Rewrite the part of the listing below that runs from the line containing "beside ElectroNeek Products" through the line containing "(x=269, y=236)", adding 70 to each coordinate in the answers.

┄┄┄┄┄┄┄┄┄┄

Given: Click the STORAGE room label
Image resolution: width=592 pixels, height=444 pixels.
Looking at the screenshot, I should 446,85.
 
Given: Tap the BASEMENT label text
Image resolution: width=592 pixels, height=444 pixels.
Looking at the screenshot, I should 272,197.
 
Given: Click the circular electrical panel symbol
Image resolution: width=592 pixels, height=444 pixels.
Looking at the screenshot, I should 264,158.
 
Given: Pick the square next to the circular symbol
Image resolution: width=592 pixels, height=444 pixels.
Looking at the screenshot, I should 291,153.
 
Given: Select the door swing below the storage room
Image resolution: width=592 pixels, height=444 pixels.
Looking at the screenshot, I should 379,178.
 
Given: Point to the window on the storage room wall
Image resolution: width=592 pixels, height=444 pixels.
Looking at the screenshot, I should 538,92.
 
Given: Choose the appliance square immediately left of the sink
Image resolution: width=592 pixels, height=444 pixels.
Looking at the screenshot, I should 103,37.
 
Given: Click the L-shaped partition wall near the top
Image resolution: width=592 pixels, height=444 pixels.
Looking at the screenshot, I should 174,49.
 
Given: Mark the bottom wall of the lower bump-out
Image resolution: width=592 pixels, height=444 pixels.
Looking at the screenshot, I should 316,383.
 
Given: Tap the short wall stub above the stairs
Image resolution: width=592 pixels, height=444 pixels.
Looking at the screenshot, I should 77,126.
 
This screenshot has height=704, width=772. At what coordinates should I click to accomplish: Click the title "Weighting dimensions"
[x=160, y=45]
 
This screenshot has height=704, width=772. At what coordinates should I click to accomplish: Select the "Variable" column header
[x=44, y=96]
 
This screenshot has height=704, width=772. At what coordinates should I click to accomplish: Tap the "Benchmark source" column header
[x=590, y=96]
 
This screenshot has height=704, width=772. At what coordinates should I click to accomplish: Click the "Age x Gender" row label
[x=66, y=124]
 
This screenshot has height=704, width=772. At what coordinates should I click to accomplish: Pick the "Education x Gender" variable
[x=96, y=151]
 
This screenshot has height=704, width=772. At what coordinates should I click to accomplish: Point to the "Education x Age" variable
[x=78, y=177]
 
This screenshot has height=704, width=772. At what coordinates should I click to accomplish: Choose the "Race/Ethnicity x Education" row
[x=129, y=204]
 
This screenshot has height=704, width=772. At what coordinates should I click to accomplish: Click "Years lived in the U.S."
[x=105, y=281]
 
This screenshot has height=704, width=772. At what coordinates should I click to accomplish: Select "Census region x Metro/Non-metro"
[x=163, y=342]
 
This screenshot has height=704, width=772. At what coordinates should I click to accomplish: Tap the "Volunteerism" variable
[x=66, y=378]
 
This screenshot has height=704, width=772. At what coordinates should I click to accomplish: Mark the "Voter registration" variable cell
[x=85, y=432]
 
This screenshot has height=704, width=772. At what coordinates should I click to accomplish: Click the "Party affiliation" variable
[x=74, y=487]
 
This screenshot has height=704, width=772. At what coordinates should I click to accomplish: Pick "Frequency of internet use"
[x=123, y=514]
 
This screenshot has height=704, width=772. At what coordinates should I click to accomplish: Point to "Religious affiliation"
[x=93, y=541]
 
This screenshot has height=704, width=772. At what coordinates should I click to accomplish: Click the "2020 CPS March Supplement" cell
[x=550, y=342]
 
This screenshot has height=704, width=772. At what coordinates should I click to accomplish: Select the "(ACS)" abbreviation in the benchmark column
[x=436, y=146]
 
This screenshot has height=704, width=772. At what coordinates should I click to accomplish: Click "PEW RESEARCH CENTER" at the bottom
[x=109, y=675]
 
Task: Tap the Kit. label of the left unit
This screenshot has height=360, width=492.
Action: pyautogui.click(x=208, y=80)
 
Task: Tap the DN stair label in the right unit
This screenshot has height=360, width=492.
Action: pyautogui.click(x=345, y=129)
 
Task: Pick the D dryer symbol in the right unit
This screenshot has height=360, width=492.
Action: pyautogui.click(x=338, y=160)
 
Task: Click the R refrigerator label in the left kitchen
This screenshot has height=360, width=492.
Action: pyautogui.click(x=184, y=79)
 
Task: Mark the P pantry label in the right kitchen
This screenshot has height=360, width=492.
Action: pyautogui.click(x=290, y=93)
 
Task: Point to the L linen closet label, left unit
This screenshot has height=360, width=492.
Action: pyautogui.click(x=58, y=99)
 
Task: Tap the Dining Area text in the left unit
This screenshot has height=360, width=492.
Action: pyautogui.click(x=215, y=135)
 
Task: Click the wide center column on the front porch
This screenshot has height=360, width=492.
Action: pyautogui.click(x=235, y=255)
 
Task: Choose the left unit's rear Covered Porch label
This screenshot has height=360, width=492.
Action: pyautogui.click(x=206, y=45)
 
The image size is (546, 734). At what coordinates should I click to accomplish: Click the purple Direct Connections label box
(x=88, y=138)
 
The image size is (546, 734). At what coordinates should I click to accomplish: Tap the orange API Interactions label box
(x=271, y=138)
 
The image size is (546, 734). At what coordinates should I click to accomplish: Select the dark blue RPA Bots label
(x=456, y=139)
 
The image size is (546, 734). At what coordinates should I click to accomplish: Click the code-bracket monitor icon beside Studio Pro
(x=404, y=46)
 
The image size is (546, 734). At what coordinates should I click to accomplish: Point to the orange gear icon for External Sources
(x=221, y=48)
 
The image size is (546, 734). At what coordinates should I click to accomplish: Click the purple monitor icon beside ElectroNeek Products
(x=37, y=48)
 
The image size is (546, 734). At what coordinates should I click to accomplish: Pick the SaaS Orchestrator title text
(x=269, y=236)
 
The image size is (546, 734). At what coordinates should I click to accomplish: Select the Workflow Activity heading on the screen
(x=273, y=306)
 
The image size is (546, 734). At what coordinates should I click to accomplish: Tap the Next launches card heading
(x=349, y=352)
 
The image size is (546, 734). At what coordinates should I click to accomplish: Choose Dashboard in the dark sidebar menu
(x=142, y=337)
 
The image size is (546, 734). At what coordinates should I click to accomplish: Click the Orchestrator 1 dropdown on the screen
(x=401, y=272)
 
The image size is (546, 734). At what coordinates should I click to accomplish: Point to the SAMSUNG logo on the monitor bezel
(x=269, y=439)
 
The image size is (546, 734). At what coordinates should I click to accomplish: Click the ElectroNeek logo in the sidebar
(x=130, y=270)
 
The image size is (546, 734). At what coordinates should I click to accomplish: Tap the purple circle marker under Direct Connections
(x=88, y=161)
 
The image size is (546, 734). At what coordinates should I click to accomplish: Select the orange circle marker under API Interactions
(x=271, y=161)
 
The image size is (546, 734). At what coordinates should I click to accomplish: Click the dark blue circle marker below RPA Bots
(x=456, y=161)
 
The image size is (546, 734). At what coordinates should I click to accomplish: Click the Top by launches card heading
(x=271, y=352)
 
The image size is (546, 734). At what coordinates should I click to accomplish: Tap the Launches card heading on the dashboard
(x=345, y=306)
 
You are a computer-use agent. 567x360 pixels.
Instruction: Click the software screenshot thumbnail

┄┄┄┄┄┄┄┄┄┄

• **Response**
The image size is (546, 734). At what coordinates should I click to accomplish: Click the purple monitor icon beside ElectroNeek Products
(x=107, y=118)
 
The image size is (546, 734). At what coordinates should I click to accomplish: Pick the SaaS Orchestrator title text
(x=339, y=306)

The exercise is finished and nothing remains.